_Selected extract_.
----

U.S. Capitol Visitor Center

Welcome to the U.S. Capitol

Exhibition Hall General Description

Visitors study a scale model of the Capitol campus in the Capitol Visitor Center's 16,500-square-foot Exhibition Hall.

Dedicated to the citizens of the United States, the U.S. Capitol Visitor Center offers visitors an enhanced educational experience as they tour the historic U.S. Capitol building and explore the legislative branch of government.

Located on the lower level of the Capitol Visitor Center, the 16,500 square foot Exhibition Hall is the only exhibition in the world dedicated to telling the story of the United States Congress and the U.S. Capitol. The Exhibition Hall features original documents and artifacts, videos, computer interactives and two theaters, providing visitors with an in-depth look at how Congress works as well as information on their own Representatives and Senators.

Just inside the Exhibition Hall entrance stands an 11-foot-tall touchable model of the Capitol Dome whose interior contains a scale model of the Rotunda in all its architectural and artistic glory.  The dome model provides visitors with an intimate look at this iconic symbol of representative democracy.  The polyurethane model is tough, durable, easily cleaned, and it never needs to be painted since color is impregnated into the mold.  The front of the model shows the exterior of the dome from its base to the Statue of Freedom.  The back side of the model depicts a cutaway showing the construction of the inner and outer cast iron dome and the interior of the Rotunda, from the fresco depicting George Washington to the sandstone blocks of the Rotunda floor.  The lighting on the dome simulates a day/night cycle, showing how the light in the tholos (the ring of columns below the Statue of Freedom) comes on when Congress is in session.  Visitors can peek through the windows on the front of the model and see inside to the artistic treasures in the Rotunda, including paintings and bas-reliefs that were carefully color-matched to the actual paintings on the east side of the Rotunda.  Even the fresco masterpiece in the Rotunda ceiling, the "Apotheosis of Washington" by Constantino Brumidi, was carefully replicated using a combination of photographs and hand painting.

----

_Dataset entries_.
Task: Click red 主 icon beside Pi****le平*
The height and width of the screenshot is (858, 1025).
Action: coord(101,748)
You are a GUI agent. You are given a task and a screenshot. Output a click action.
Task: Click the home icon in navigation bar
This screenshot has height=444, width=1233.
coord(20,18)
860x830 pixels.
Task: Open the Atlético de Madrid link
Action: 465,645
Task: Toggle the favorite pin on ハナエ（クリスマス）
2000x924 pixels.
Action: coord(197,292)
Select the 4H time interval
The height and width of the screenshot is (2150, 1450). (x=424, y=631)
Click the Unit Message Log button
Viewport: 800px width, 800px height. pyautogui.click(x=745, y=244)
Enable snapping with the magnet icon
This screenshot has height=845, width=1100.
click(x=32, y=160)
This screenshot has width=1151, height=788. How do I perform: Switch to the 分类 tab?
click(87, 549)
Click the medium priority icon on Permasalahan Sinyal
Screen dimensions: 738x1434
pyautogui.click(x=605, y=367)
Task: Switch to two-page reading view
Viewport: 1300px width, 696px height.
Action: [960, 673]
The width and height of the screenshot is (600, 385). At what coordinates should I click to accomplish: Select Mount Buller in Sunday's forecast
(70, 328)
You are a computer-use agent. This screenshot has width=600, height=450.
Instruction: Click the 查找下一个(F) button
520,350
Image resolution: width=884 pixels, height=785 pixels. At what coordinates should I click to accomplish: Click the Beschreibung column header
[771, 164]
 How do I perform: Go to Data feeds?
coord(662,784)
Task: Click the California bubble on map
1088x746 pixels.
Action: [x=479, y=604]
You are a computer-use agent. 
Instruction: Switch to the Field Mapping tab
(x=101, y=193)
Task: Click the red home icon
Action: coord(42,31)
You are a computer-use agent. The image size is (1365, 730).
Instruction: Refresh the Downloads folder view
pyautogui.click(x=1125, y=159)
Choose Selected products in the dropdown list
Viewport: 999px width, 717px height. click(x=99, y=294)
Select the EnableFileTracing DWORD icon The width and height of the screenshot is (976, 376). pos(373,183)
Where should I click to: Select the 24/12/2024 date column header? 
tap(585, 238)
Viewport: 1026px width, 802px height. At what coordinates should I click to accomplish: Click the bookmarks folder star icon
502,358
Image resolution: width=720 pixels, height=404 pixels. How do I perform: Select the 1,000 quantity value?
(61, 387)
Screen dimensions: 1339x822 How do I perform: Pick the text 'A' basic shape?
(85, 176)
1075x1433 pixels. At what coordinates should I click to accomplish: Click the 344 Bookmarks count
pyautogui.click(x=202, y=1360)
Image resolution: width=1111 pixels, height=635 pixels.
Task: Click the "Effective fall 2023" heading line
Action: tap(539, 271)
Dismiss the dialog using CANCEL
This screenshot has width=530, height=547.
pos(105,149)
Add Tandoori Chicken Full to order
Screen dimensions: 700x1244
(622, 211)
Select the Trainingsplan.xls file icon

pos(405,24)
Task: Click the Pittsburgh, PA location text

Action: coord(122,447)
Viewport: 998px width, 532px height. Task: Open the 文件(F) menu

----

_Set of tasks_.
(a) Condense the paragraph of the Capitol Visitor Center page that begins "Located on the lower level" into a short bulleted list that keeps its main facts.
(b) From the Capitol Visitor Center page, transcribe the stretch from "Exhibition Hall General" through "Representatives and Senators.".
(c) According to the Capitol Visitor Center page, what material is the touchable model of the Capitol Dome made of?

_Answers provided_.
(a)
- The 16,500-square-foot Exhibition Hall is on the lower level of the Capitol Visitor Center.
- It is the only exhibition in the world dedicated to the story of the United States Congress and the U.S. Capitol.
- It features original documents and artifacts, videos, computer interactives and two theaters.
- It gives visitors an in-depth look at how Congress works and information on their own Representatives and Senators.

(b)
Exhibition Hall General Description

Visitors study a scale model of the Capitol campus in the Capitol Visitor Center's 16,500-square-foot Exhibition Hall.

Dedicated to the citizens of the United States, the U.S. Capitol Visitor Center offers visitors an enhanced educational experience as they tour the historic U.S. Capitol building and explore the legislative branch of government.

Located on the lower level of the Capitol Visitor Center, the 16,500 square foot Exhibition Hall is the only exhibition in the world dedicated to telling the story of the United States Congress and the U.S. Capitol. The Exhibition Hall features original documents and artifacts, videos, computer interactives and two theaters, providing visitors with an in-depth look at how Congress works as well as information on their own Representatives and Senators.

(c) Polyurethane.